The minister of Interior, Dr. Olubunmi Tunji-Ojo, has revealed that 93 per cent of inmates in Nigeria’s custodial centres are state offenders, while only seven per cent are federal offenders, adding that about 50 per cent of those currently behind bars do not require incarceration.
The minister made the disclosure on Wednesday in Abuja at the Regional Conference on the Classification of Prisoners and the Use of Technology in Prisons in Africa, jointly organised by the United Nations Office on Drugs and Crime (UNODC) and the African Correctional Services Association (ACSA).
According to him, the federal government has taken deliberate steps to decongest correctional facilities by reviewing cases involving inmates imprisoned for minor offences.
“About 93 per cent of our inmates in Nigeria are state offenders. Only seven per cent are federal offenders. Of this 93 per cent, before this administration came on board, many were incarcerated for minor offences that did not warrant imprisonment,” Tunji-Ojo said.
He recalled that shortly after assuming office, he directed the Permanent Secretary of the ministry and the Controller-General of the Nigerian Correctional Service to compile data on inmates imprisoned over unpaid fines and compensation of less than N500,000.
“When I became minister, I asked for the records of people in correctional centres because of fines and compensation below N500,000. The figure came to over 4,000 inmates,” he said.
Describing the situation as economically irrational, the minister said the government was spending far more to keep such inmates in custody than the value of the fines they owed.
“I asked myself, what is the sense in this? The government spends more than 10 times the amount of those fines annually just to feed them. We cleared those cases and, in a single day, reduced the correctional population by five per cent,” he added.
Tunji-Ojo said the experience raises an important question for correctional authorities across Africa.
“The question is: Are our correctional centres rightfully overcrowded? If you examine the nature of many of these offences, you will realise that 30, 40 or even 50 per cent do not require incarceration,” he said.

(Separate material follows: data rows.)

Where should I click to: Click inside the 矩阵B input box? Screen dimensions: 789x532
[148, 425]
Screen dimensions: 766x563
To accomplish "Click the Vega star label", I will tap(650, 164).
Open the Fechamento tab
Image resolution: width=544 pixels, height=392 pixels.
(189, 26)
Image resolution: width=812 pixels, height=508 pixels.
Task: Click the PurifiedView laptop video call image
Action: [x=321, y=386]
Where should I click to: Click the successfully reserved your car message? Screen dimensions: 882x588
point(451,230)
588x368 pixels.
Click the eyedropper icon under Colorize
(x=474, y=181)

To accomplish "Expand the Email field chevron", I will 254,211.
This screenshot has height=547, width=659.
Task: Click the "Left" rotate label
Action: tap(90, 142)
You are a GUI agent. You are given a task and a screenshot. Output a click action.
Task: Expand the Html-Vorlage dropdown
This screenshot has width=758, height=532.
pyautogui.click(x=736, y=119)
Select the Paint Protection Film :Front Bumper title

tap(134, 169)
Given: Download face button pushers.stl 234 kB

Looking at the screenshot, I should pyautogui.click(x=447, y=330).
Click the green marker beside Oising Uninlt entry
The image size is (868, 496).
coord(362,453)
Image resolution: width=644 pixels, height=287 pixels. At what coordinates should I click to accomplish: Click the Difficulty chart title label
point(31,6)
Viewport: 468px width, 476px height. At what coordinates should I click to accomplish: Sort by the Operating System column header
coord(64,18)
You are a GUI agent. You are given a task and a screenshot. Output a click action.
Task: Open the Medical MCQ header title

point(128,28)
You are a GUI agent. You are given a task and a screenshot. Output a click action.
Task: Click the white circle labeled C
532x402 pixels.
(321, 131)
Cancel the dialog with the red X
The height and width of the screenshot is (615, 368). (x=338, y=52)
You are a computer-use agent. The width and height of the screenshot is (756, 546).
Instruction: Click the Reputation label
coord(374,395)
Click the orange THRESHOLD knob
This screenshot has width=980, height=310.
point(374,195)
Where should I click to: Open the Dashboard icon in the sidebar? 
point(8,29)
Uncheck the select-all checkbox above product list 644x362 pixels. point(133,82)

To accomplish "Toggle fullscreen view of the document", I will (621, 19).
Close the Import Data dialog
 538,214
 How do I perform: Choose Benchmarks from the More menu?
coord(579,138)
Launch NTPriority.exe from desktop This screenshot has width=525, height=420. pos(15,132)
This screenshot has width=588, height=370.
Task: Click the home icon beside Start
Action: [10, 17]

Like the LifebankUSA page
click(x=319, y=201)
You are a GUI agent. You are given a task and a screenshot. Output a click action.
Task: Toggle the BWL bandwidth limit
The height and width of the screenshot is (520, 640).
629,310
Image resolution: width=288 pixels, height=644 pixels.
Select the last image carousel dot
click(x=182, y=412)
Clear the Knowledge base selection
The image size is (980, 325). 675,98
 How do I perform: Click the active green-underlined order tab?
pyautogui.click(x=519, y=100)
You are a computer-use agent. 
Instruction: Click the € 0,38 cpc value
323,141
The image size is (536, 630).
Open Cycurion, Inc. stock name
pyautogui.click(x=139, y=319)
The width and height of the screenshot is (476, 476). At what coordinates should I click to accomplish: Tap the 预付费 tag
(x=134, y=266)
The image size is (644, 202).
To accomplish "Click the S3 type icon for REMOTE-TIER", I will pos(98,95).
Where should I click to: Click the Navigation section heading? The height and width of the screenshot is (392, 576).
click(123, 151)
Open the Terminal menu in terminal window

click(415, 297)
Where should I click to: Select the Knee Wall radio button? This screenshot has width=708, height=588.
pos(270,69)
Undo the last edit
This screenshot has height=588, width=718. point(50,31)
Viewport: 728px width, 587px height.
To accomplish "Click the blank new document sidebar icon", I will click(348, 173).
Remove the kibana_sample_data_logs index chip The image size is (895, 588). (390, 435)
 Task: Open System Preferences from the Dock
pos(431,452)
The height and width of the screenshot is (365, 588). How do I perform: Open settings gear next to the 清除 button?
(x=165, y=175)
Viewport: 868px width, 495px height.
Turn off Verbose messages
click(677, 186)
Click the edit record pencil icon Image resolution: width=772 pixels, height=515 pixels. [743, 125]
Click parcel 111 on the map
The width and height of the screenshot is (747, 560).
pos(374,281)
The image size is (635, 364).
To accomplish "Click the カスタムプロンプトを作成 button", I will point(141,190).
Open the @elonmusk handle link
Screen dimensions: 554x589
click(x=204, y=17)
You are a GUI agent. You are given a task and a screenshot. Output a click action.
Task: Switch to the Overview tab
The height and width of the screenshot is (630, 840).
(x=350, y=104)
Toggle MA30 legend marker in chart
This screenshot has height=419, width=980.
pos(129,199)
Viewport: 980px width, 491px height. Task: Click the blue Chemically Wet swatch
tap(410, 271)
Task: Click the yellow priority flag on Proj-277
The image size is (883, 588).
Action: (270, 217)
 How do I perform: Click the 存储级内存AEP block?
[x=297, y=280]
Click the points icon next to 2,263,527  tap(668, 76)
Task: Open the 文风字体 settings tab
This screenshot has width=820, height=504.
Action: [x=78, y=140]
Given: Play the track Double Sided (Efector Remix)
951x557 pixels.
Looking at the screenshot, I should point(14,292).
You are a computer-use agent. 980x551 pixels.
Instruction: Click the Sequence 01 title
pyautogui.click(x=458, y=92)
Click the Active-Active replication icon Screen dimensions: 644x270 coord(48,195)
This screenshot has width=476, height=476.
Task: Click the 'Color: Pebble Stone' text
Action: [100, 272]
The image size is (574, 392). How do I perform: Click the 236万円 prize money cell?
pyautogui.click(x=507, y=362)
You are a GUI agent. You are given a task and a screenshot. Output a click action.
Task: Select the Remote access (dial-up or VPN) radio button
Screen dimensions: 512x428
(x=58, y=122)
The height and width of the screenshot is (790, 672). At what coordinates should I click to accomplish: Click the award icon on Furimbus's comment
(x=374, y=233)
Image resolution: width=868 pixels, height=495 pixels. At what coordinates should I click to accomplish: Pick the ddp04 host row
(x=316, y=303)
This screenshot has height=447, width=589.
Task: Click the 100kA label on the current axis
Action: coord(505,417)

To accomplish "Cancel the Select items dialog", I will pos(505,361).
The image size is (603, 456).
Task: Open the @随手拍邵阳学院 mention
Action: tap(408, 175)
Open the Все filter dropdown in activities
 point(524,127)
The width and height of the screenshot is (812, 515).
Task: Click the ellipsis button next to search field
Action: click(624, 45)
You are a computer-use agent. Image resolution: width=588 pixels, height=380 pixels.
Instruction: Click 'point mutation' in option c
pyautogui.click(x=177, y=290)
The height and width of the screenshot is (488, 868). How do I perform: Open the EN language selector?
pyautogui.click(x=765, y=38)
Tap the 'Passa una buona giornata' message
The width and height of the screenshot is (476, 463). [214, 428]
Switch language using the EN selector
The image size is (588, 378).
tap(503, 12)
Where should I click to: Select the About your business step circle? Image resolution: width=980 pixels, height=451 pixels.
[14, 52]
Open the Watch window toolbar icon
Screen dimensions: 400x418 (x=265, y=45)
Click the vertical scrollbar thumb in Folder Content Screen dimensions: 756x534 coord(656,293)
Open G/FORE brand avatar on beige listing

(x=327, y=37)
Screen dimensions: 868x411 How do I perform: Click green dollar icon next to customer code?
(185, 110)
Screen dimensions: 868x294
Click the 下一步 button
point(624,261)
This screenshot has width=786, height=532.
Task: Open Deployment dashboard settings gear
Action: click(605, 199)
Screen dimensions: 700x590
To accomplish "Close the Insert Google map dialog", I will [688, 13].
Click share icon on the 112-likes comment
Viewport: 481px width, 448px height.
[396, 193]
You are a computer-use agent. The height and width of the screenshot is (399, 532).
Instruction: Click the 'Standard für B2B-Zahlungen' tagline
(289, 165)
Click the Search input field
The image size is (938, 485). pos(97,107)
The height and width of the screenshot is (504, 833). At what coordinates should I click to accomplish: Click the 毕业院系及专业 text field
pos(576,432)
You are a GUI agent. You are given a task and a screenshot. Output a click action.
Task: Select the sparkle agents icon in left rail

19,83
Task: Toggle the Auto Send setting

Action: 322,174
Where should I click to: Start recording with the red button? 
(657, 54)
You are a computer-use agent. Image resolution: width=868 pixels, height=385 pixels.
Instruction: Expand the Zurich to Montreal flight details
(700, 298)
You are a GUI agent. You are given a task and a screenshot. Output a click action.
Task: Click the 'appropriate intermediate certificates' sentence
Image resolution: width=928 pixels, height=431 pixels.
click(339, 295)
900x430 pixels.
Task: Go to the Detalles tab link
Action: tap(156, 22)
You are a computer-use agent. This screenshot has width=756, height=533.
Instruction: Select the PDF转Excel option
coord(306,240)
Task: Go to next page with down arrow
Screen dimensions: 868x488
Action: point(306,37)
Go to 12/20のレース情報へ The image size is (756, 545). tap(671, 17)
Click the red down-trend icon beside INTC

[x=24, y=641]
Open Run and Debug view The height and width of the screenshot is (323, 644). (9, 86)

The minister also disclosed that recidivism has dropped significantly under the current administration, falling from about 13,000 cases in 2023 to just 1,000 last year.
He attributed the decline to expanded access to education, vocational training and rehabilitation programmes within correctional facilities.
According to him, 62 inmates are currently pursuing postgraduate studies, 261 are enrolled in undergraduate programmes, while 1,125 are receiving formal education. He added that 18 National Open University of Nigeria study centres now operate within custodial facilities, with 9,582 inmates participating in vocational and non-formal education programmes.
Tunji-Ojo further said Nigeria has not recorded a single jailbreak or attack on any correctional facility in the last three years, attributing the achievement to improved technology, data management and inter-agency collaboration.
He cited the case of an escaped inmate who was rearrested after attempting to obtain a Nigerian passport.
“As soon as he submitted his biometric data at the Nigeria Immigration Service for passport processing, the system immediately flagged him as an escaped inmate. Immigration alerted the Correctional Service, and he was arrested on the spot,” he said.
Earlier, the Controller-general of the Nigerian Correctional Service, Sylvester Ndidi Nwakuche, said the country had continued to modernise its correctional system through reforms driven by the Nigerian Correctional Service Act, 2019.
He said effective prisoner classification had become a critical tool for assessing inmate risk, protecting vulnerable prisoners, improving resource allocation and delivering targeted rehabilitation programmes.
Nwakuche added that the deployment of technology would strengthen record management, improve information sharing and enhance accountability across correctional institutions.
“No single correctional service has all the answers to today’s security and rehabilitation challenges. This conference provides an opportunity to exchange ideas, share practical experiences and collectively develop solutions that will strengthen correc
tional systems across Africa,” he said.